JBL 4305P
So klein, so smart und schon so blau – eine Spurensuche. Und warum diese Farbe im Fall der JBL 4305P kein falsches Zitat ist.
In aller Kürze:
Auspacken, anschließen, fertig. Es ist fast zu schön, um wahr zu sein: Die kleinen JBL 4305P spielen sich nicht nur klanglich, sondern auch durch ihre Pflegeleichtigkeit weit nach vorn.
JBLs klassische wie riesige Monitore sind mit ihren geriffelten Papiermembranen, Waveguides und – natürlich – blauen Fronten in der Studio- und HiFi-Welt nichts weniger als Ikonen. Damit hat der Hersteller etwas geschafft, wonach sich andere Manufakturen alle Finger lecken. Meine Neugierde war entsprechend groß, als mir ein kleiner neuer Home-Studio-Monitor zum Test angeboten wurde. Die Rubrizierung der kompakten Aktiven ist zwar ein Begriffskonglomarat, das sich in sich beißt, mein Wissen um den Profihintergrund des Herstellers ließ allerdings Gutes hoffen.
Nun stehen sie hier, die erschreckend kleinen JBL 4305P, und sehen mich mit ihren kleinen Hochtonhörnchen herausfordernd an. Sie stehen für eine neue Spezies, die es vor kurzer Zeit noch gar nicht gab und die sich so schlecht in die althergebrachten HiFi-Schubladen stecken lässt: Ein kleiner Lautsprecher mit zumindest teilweise professionellem Anspruch und entsprechenden optischen Anleihen, zugleich wohnzimmertauglich, als Aktivmonitor dem highfidelen Spieltrieb trotzend und dank internem D/A-Wandler und Netzwerkkompatibilität mit wirklich allen erdenkbaren Quellen ansteuerbar. Bei dem noch halbwegs freundlichen Preis fragt man sich dann doch, ob das alles gutgehen kann.

-------------------------

> _Aufgabe_
Zähle alle Merkmale auf, mit denen der Testbericht die klassischen großen JBL-Monitore kennzeichnet.

> _Einträge_

-------------------------

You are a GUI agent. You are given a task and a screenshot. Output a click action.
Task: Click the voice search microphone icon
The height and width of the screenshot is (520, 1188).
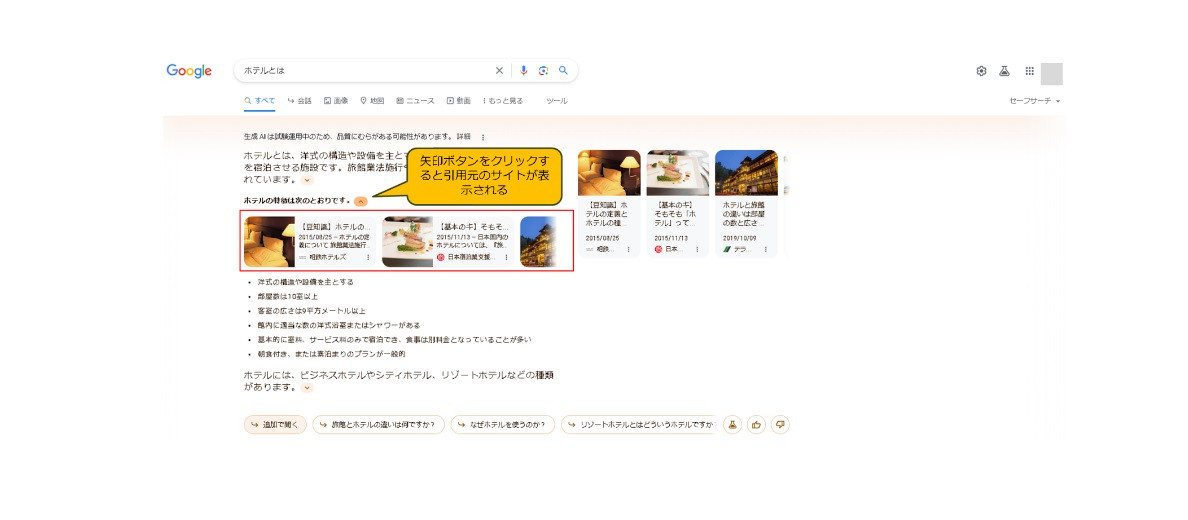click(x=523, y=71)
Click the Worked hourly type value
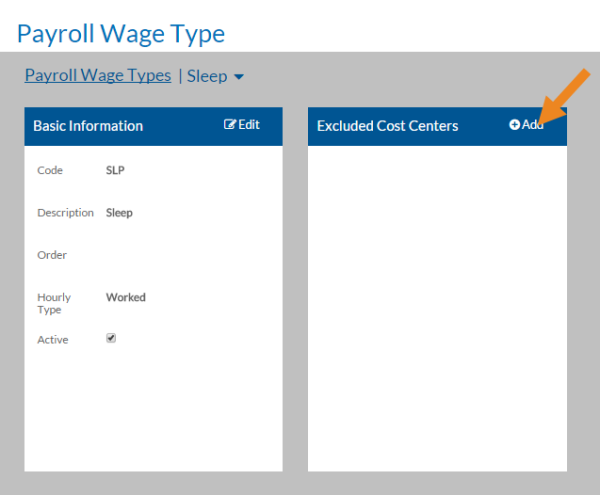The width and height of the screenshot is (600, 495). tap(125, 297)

-------------------------

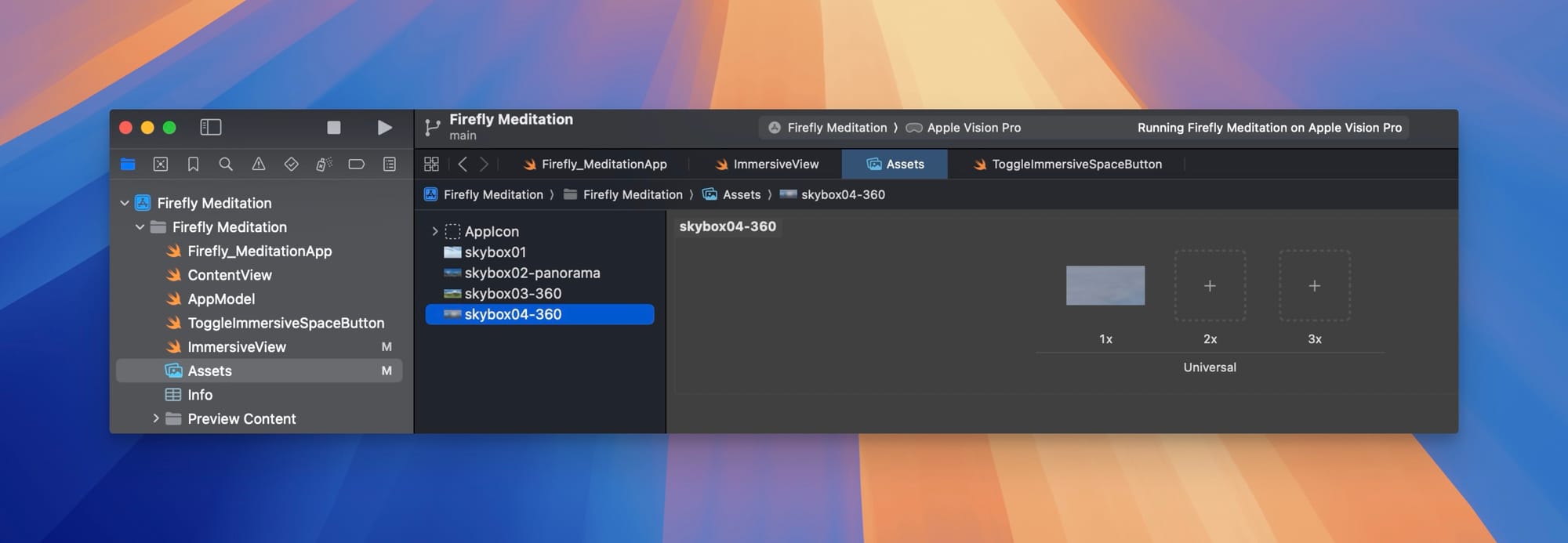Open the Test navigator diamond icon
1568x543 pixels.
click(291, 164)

-------------------------

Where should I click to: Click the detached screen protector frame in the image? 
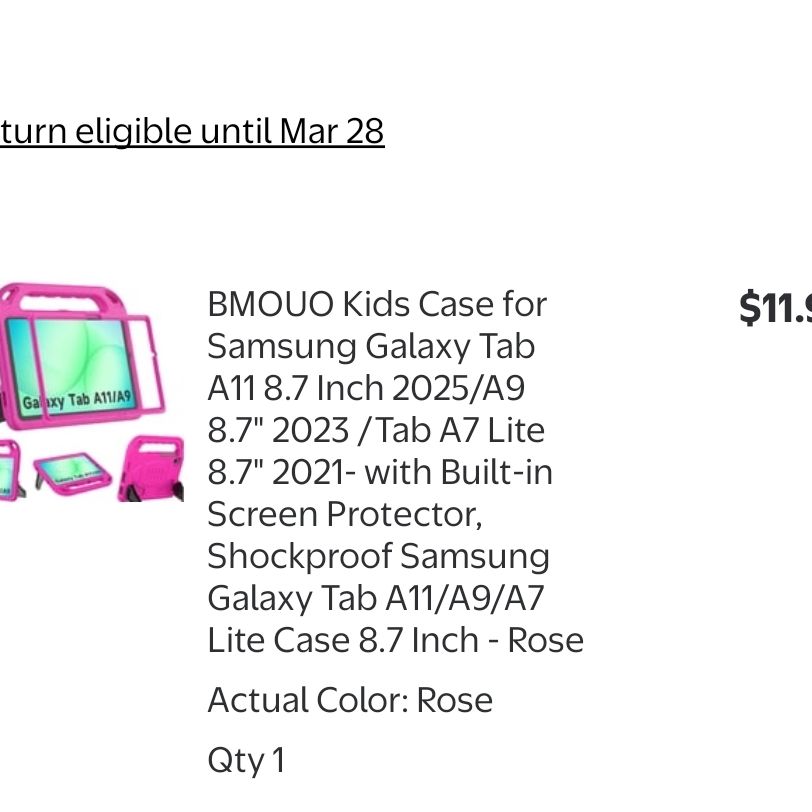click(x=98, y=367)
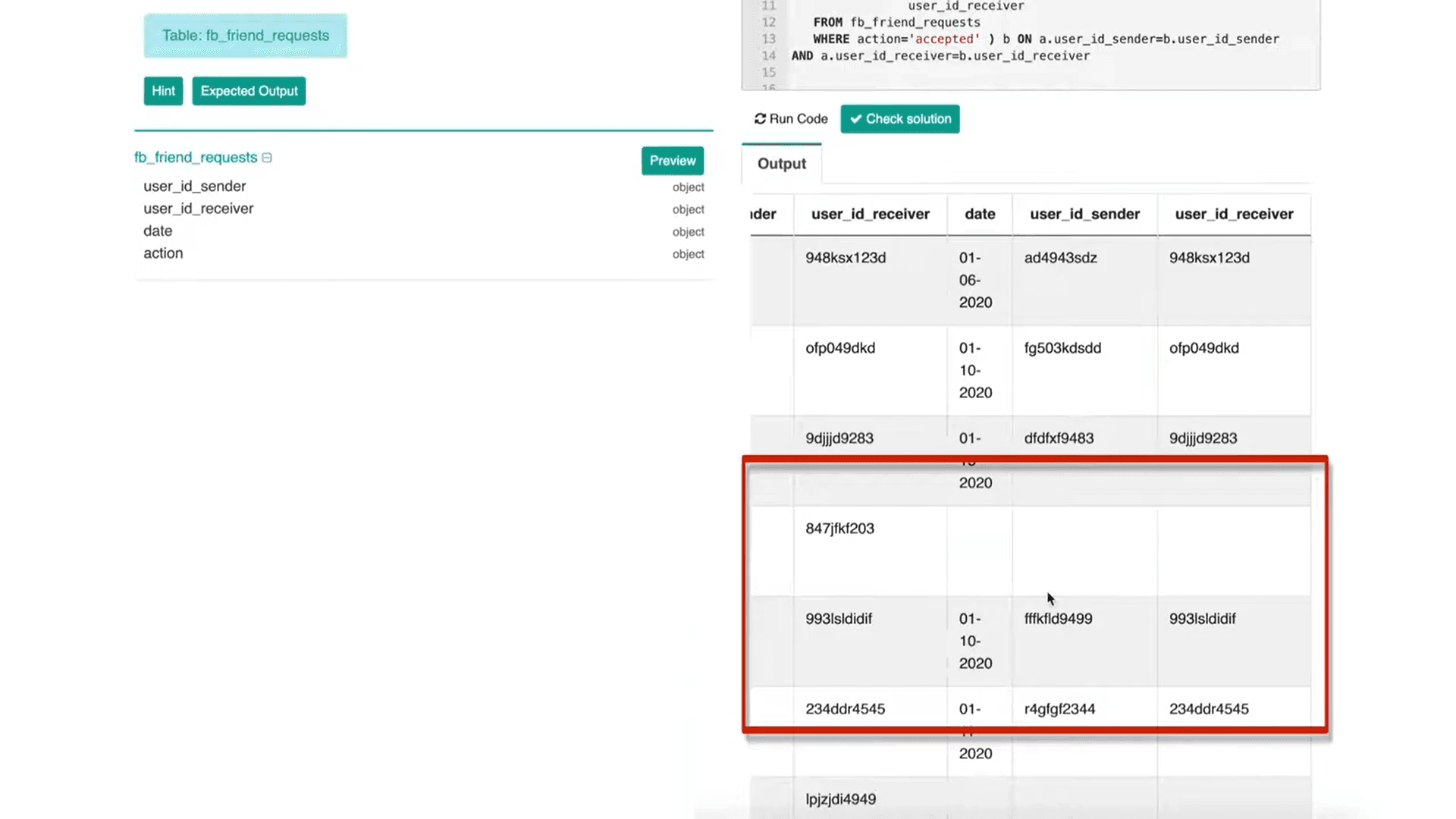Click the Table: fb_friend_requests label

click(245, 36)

-------------------------

> _Vollständige Antwort_
- geriffelte Papiermembranen
- Waveguides
- blaue Fronten